Document section:
Atttention-Deficit Hyperactivity Disorder (Disability) is a poorly
characterized collection of persistent behaviors or traits that are maladaptive in
a unavoidable setting. They may be adaptive in other settings. Restlessness and a
need for novelty may be maladaptive in a grade school classroom, but they might be quite
adaptive for a physics professor, entrepreneur, or traveling salesman. In the most severe
forms of ADHD, however, there may be no modern setting in which the collection of traits
are adaptive. This is particularly true when ADHD is associated with cognitive
disabilities.
ADHD traits or behaviors have likely been a part of human minds for
hundreds of thousands of years. The disability, however, is now far more
common. Our environment has changed. There are far fewer "ecological niches"
where a person, especially a child, with ADHD will thrive.
ADHD and related conditions are lifelong traits, but they are not necessarily lifelong
disabilities. The brain changes dramatically during childhood and adolescence. An
individuals environment also changes dramatically. Individuals learn. Learning, brain
development and environmental change may change ADHD from a disorder to a trait, from a
disability to a feature ... even an advantageous feature.
There is a formal definition of ADHD, but it is not terribly useful. ADHD, like
schizophrenia, is a label attached to a set of observed behaviors that probably arise from
a diverse set of interactions between genes (85%) and intrauterine environment (15%) (with
probably few postnatal contributions). We do not yet understand what genes are involved,
what proteins are involved, and what are the interactions between proteins, neurons, and
other neurologic subsystems. We may know much more in two years, we may know much more in
100 years. In the absence of deeper understanding our diagnosis and management must be
empiric, though we may be helped by theories of the underlying disorder. We try things and
see how they work.
In this web page I use an extremely broad definition of ADHD. I use the term ADHD
because it's the only "hook" we have to organize this discussion, and because I
don't know a better term to use. CDD (complex developmental disorder)
might be a better term for the range of conditions that share common characteristics. Oppositional Defiant
Disorder (ODD) overlaps very strongly with ADHD (almost all children with ODD have a
history of ADHD), it's unclear whether this involves other problems or whether it reflects
a poor outcome of severe ADHD.
- Deficits in working memory
This may be a fundamental characteristic. It appears to be a lifelong disability, though
many ADHD adults develop effective workarounds.
- Executive function immaturity and defects
Limited cognitive flexibility, difficulty planning, management of impulses
- Difficulty with social interactions and social networks.
Both autistic and ADHD children have significant difficulties building friendships and
social networks. Autistic children may not perceive this is a problem, but children with
ADHD are often very lonely. It is one of the more painful consequences of the disorder.
- Anxiety disorder
Many children with ADHD-X have a coexisting general anxiety disorder (not phobia). It's
unclear whether these are independent but correlated genetic issues, or whether they share
a common mechanism with some of the ADHD disorders.
- Propensity to substance abuse, particularly in adolescence
Additionally, Ben Polis feels that ADHD adolescents have atypically bad reactions to
marijuana use.

Information provided:
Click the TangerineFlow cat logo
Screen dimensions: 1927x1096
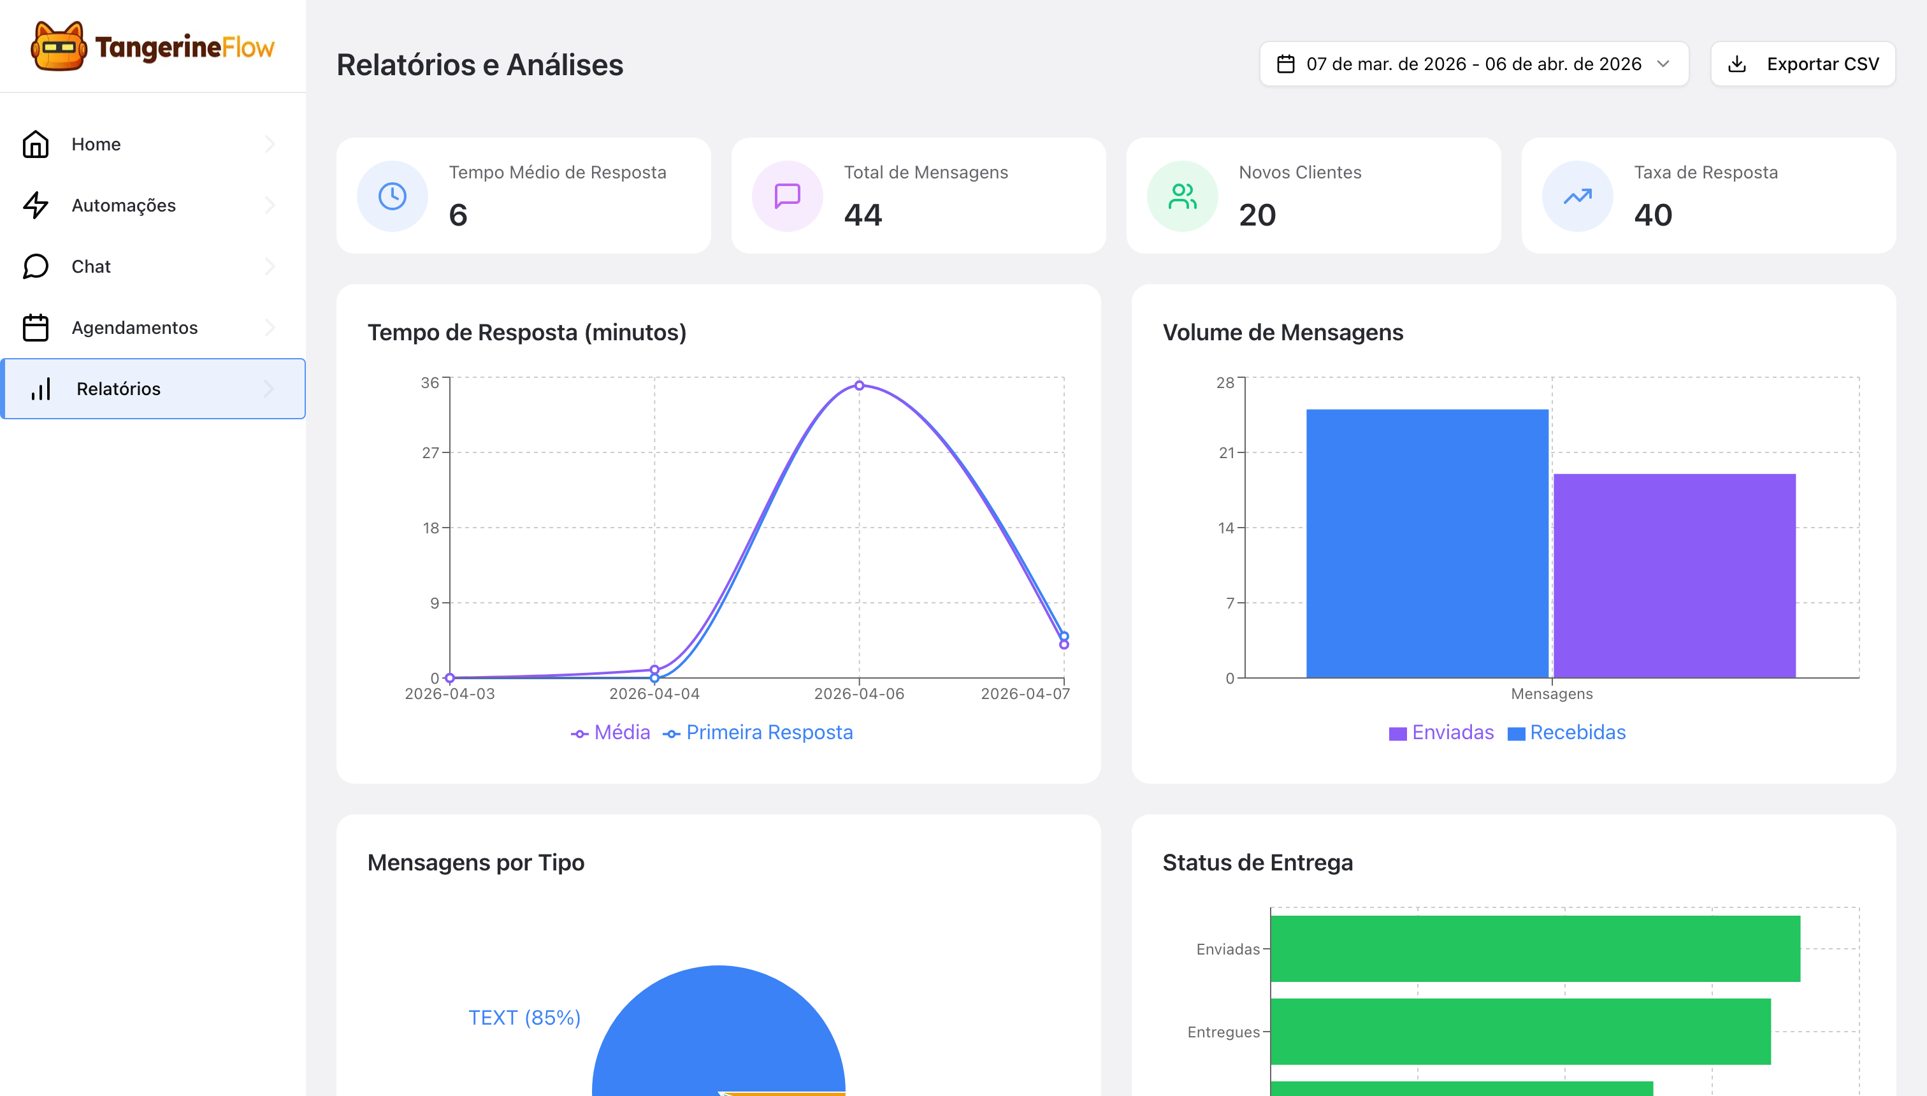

Your goal:
Write out, word for word, the portion of the ADHD text above that begins at the words "In this web" and ends after the words "(complex developmental disorder)".

Result below:
In this web page I use an extremely broad definition of ADHD. I use the term ADHD
because it's the only "hook" we have to organize this discussion, and because I
don't know a better term to use. CDD (complex developmental disorder)